- _YOUR ASSIGNMENT_: Across the data below, how many lines have the word "agent" in them? Respond with the number alone.
• • • •
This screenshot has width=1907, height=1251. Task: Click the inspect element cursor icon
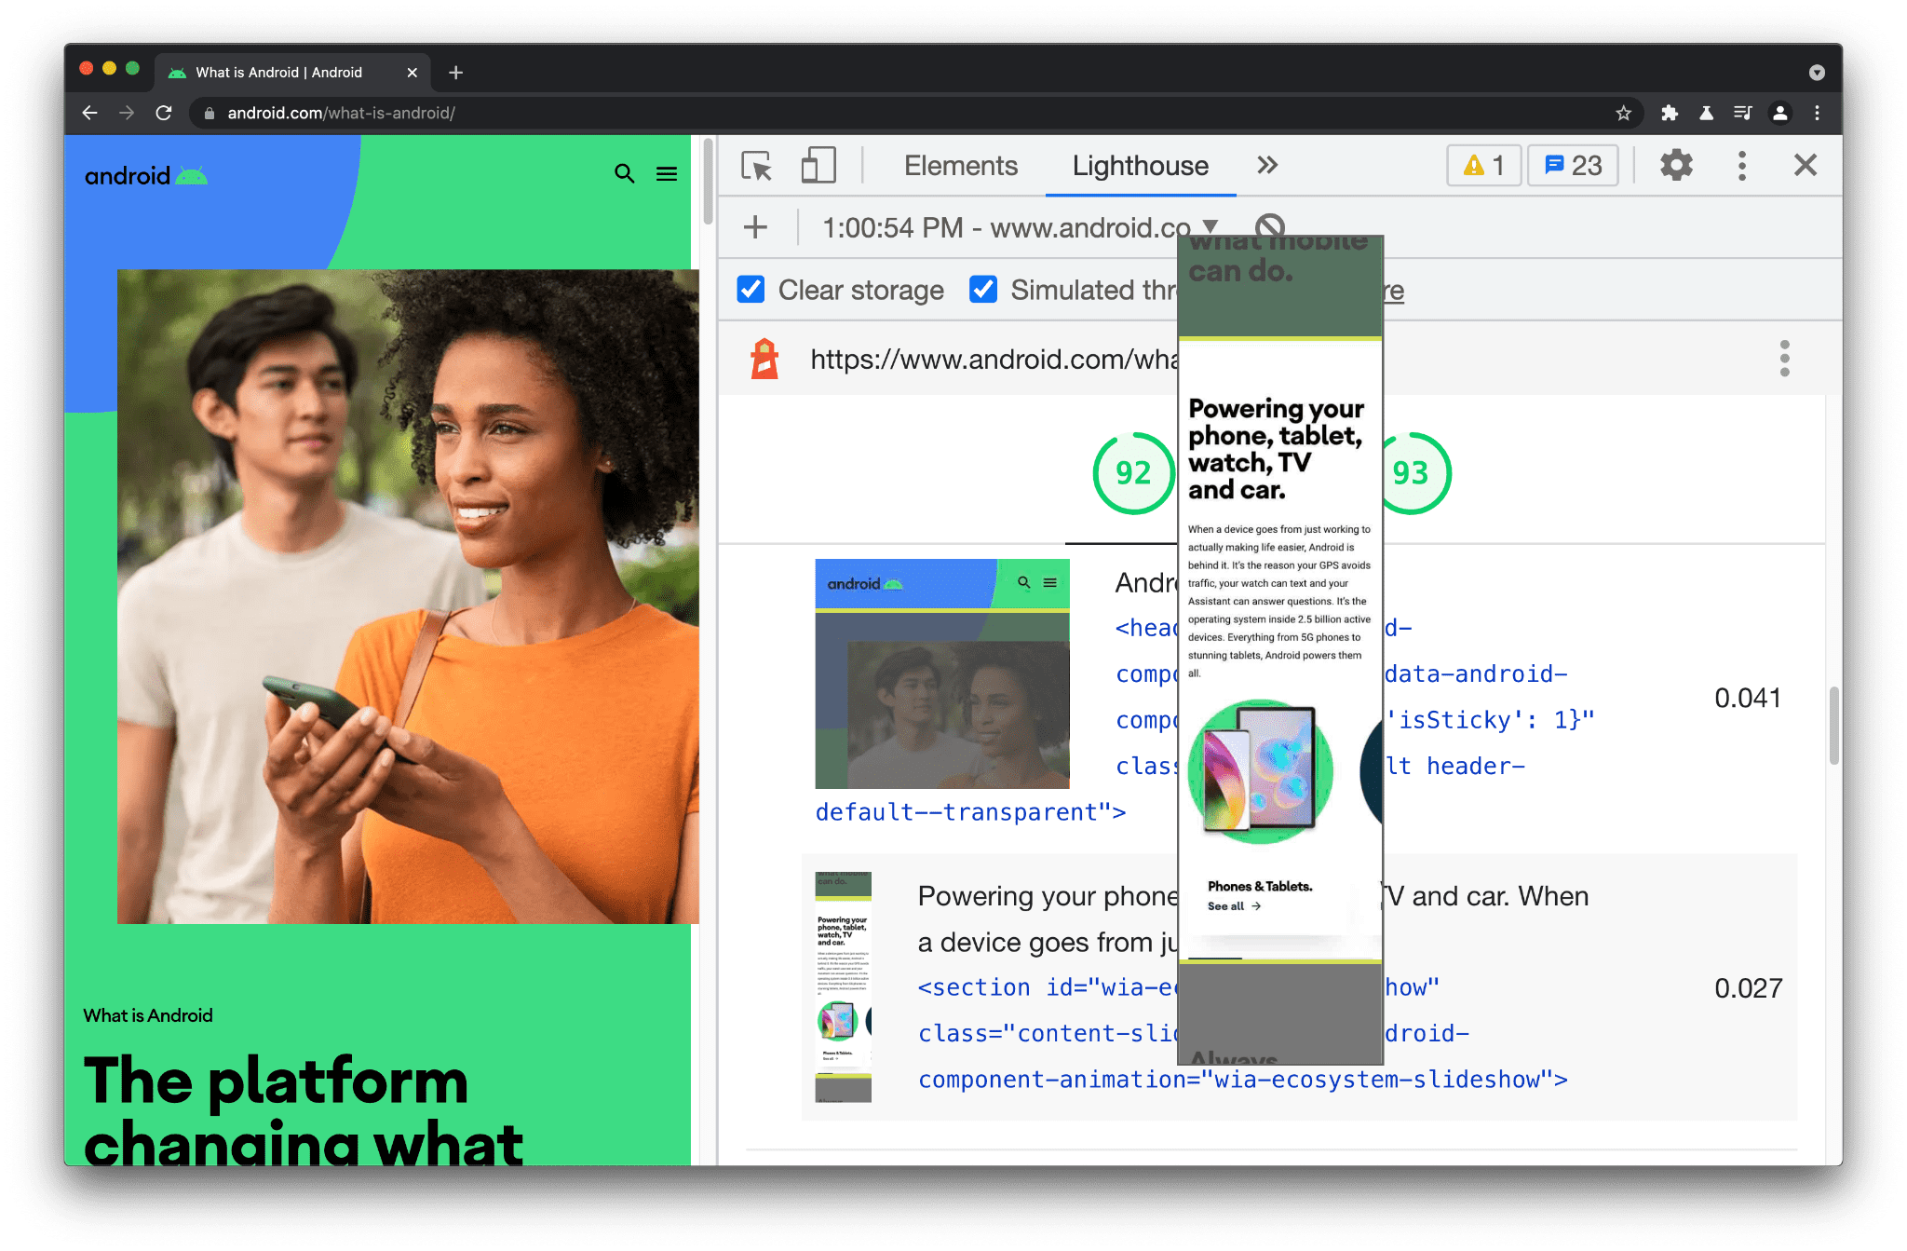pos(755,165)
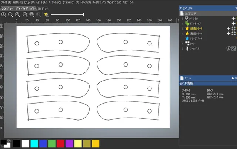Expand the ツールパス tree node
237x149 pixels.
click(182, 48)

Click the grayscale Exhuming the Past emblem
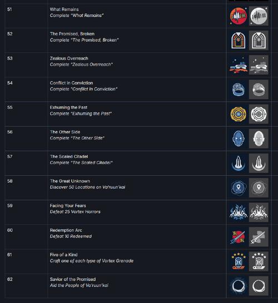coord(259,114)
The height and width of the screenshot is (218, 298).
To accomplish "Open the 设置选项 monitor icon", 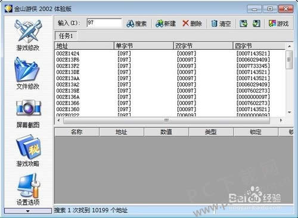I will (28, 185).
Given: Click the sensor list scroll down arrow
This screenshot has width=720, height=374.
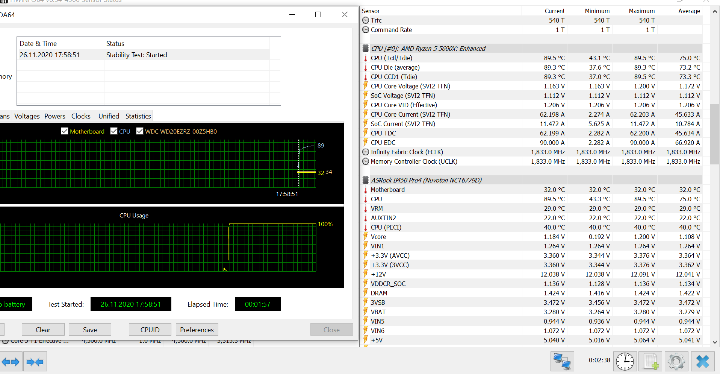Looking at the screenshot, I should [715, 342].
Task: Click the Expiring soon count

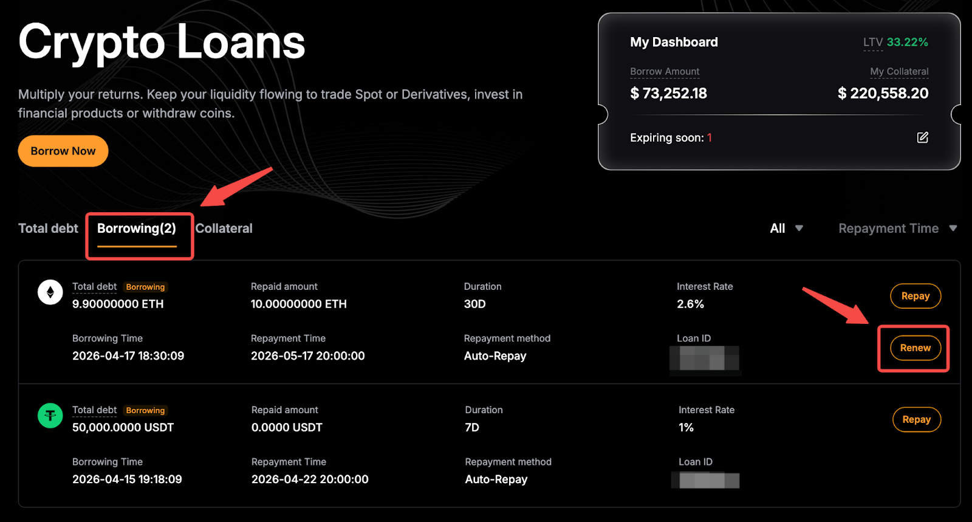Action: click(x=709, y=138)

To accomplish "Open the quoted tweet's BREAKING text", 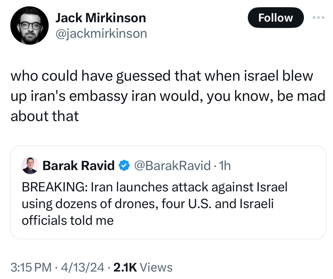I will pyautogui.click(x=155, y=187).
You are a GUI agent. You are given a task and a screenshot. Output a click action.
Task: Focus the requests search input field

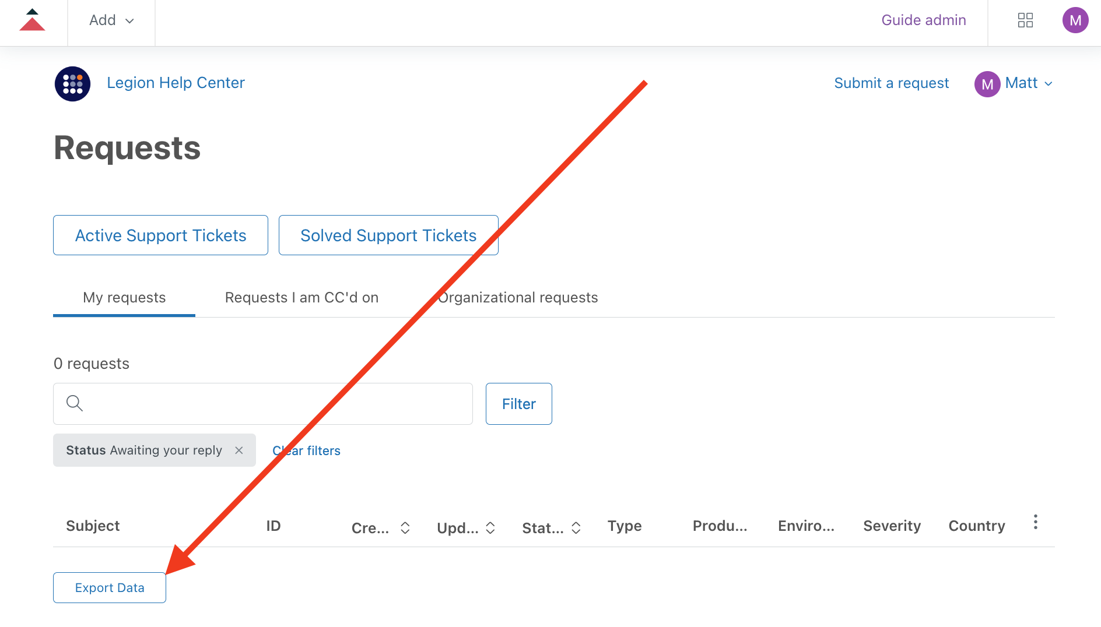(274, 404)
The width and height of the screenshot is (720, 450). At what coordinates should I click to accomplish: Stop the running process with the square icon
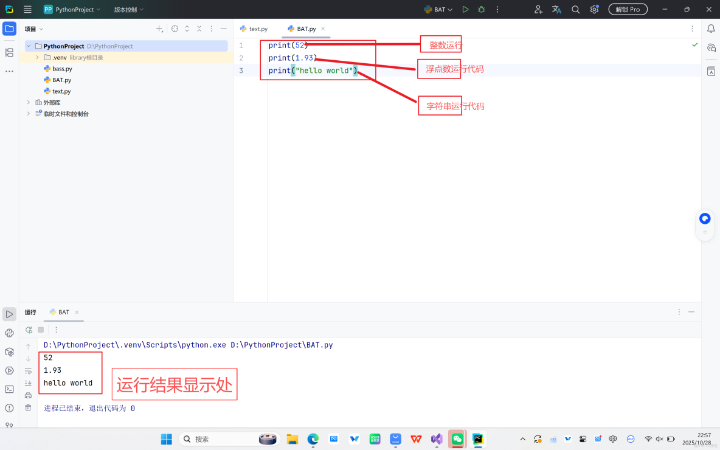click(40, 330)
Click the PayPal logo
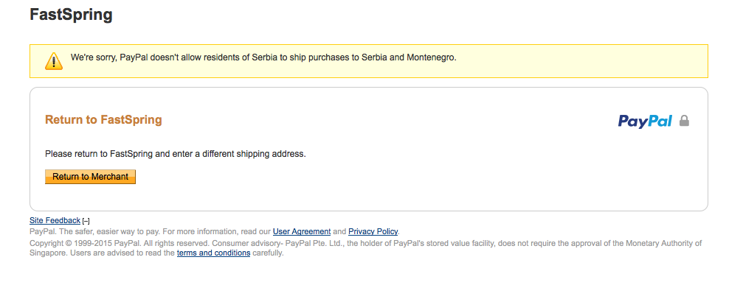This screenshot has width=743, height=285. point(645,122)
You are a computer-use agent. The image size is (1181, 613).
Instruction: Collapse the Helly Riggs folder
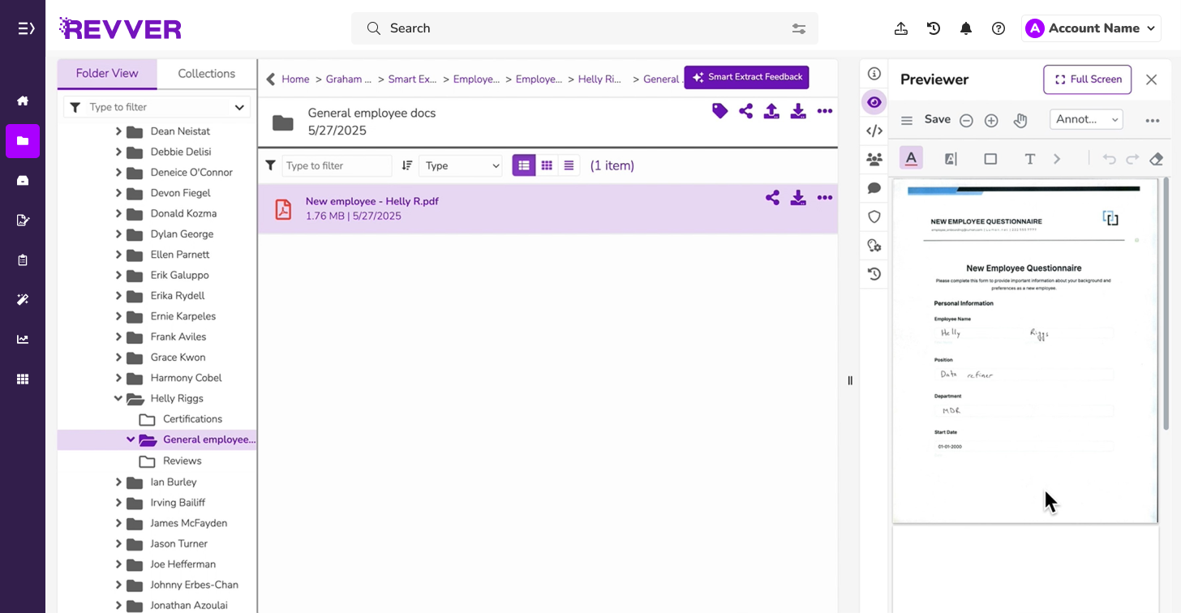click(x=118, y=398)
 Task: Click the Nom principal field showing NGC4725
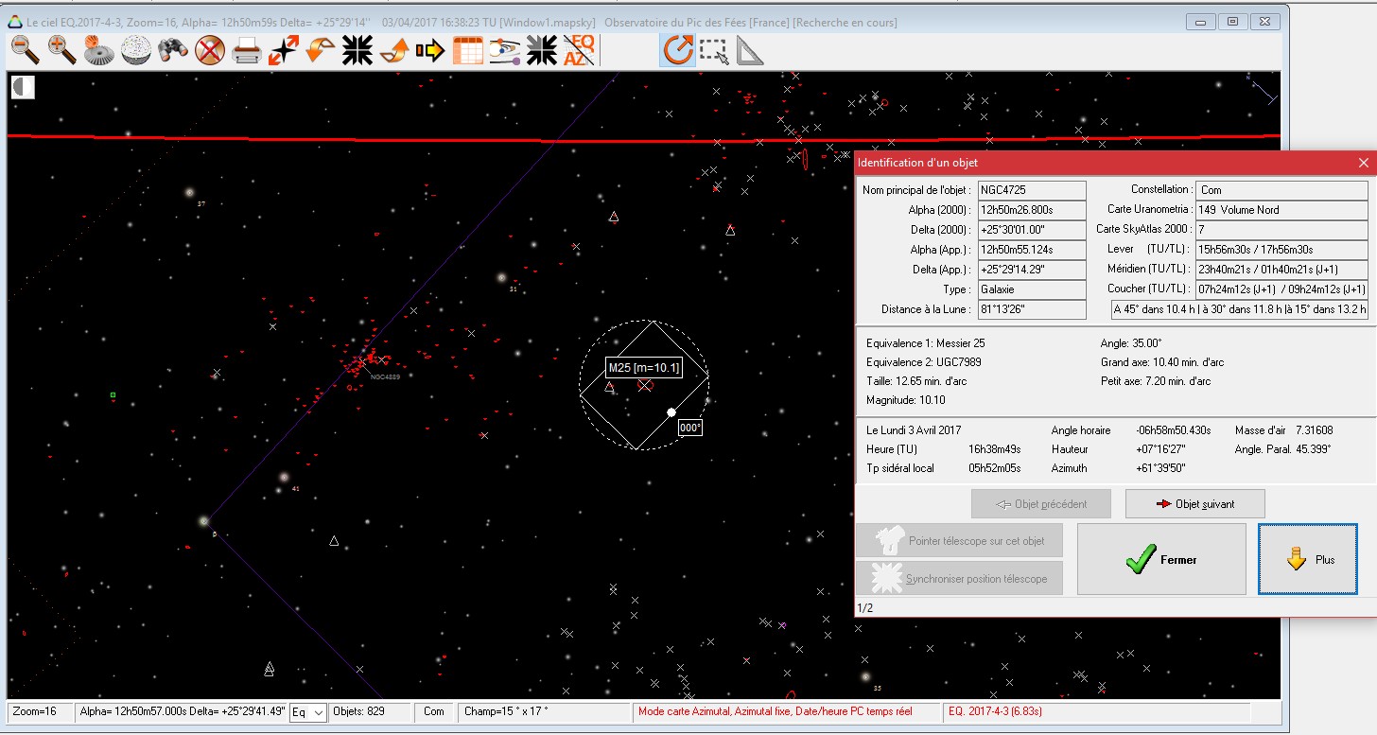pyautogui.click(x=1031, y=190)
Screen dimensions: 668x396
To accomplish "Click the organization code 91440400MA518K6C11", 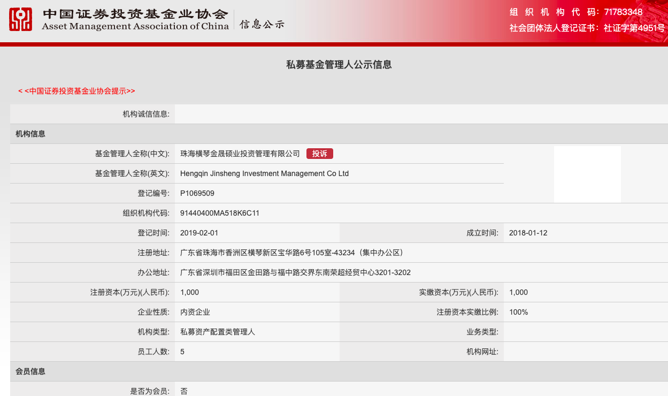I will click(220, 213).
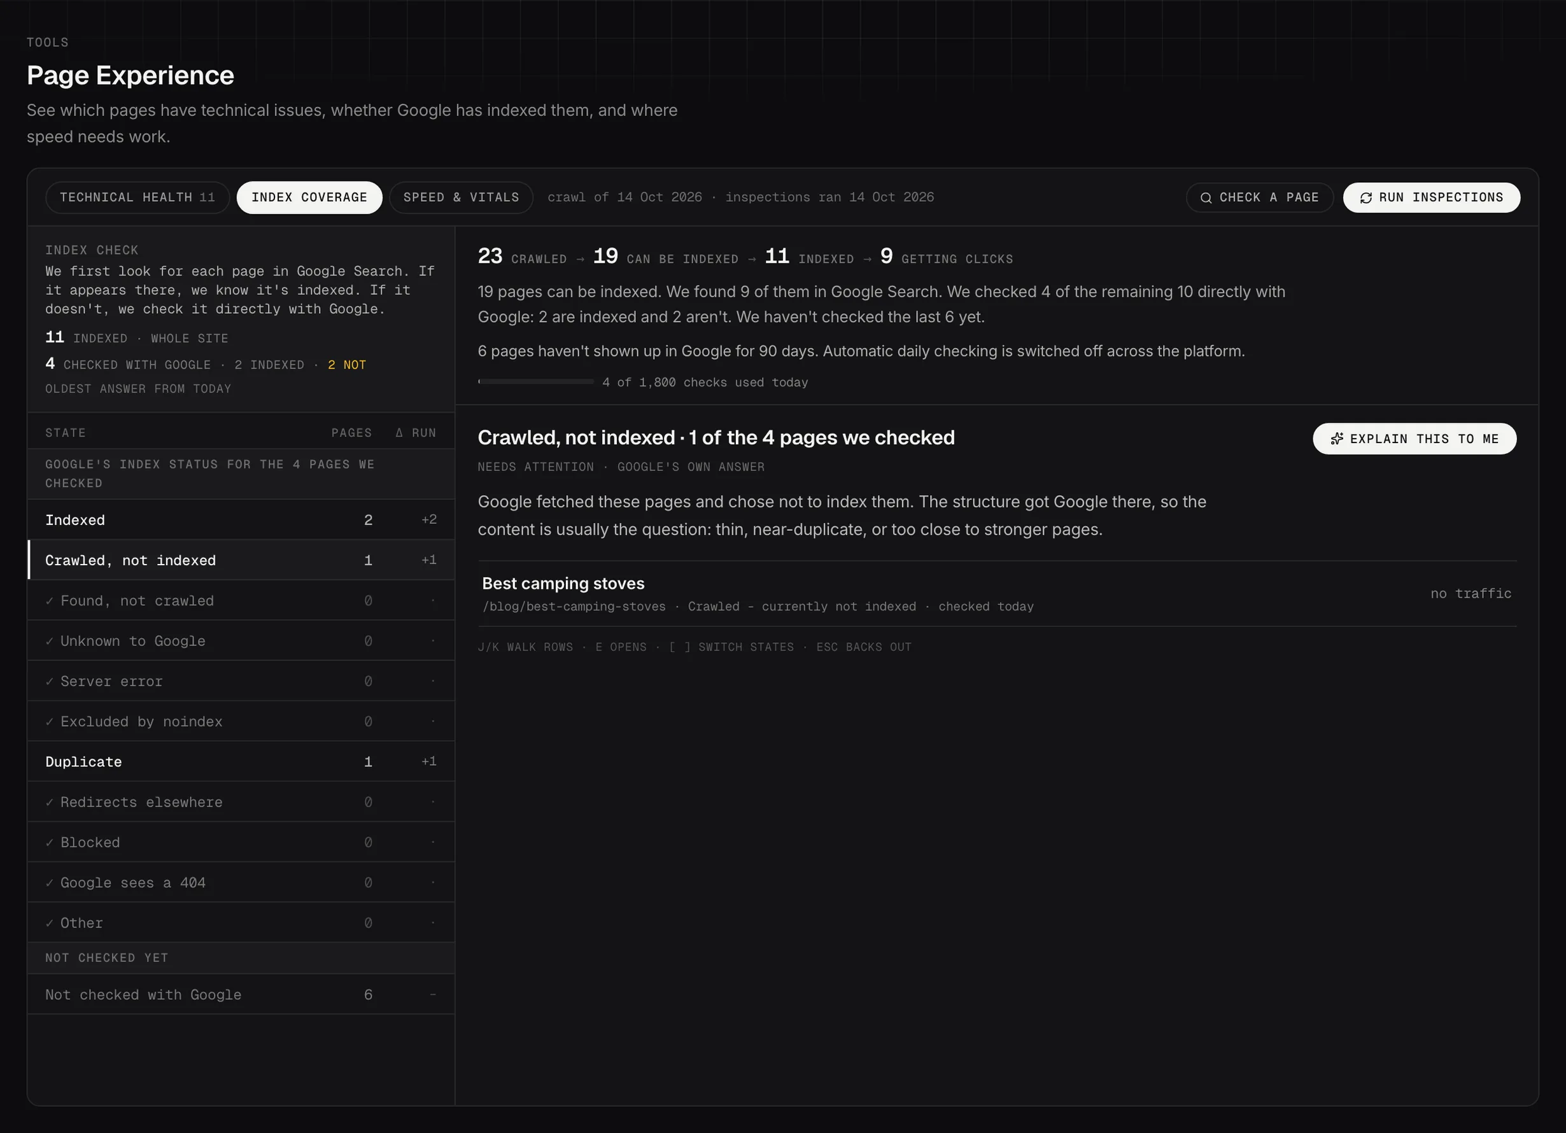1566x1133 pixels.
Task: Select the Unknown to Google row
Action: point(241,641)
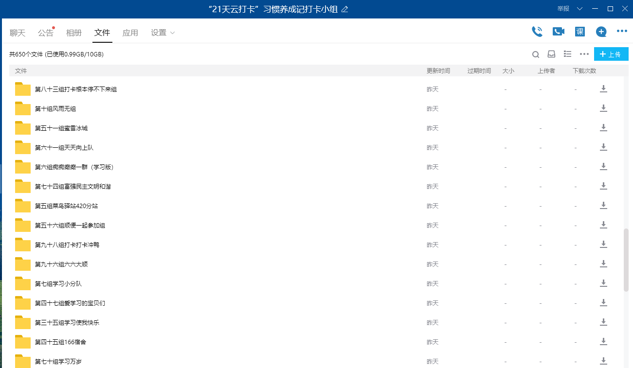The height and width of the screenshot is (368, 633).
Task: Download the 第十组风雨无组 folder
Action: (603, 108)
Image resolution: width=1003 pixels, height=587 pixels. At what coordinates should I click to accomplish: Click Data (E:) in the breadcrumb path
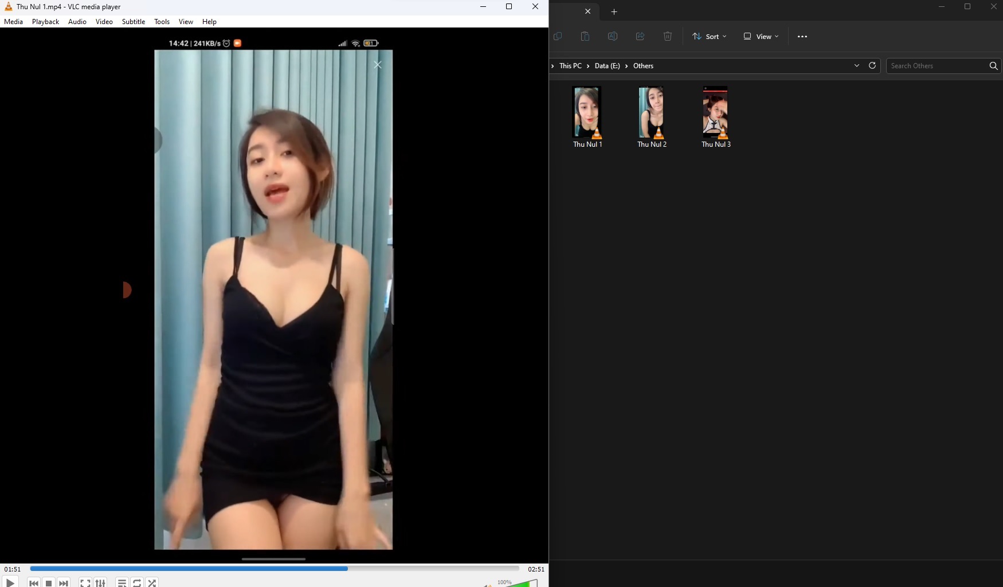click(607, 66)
• • • •
- _RESULT_: 2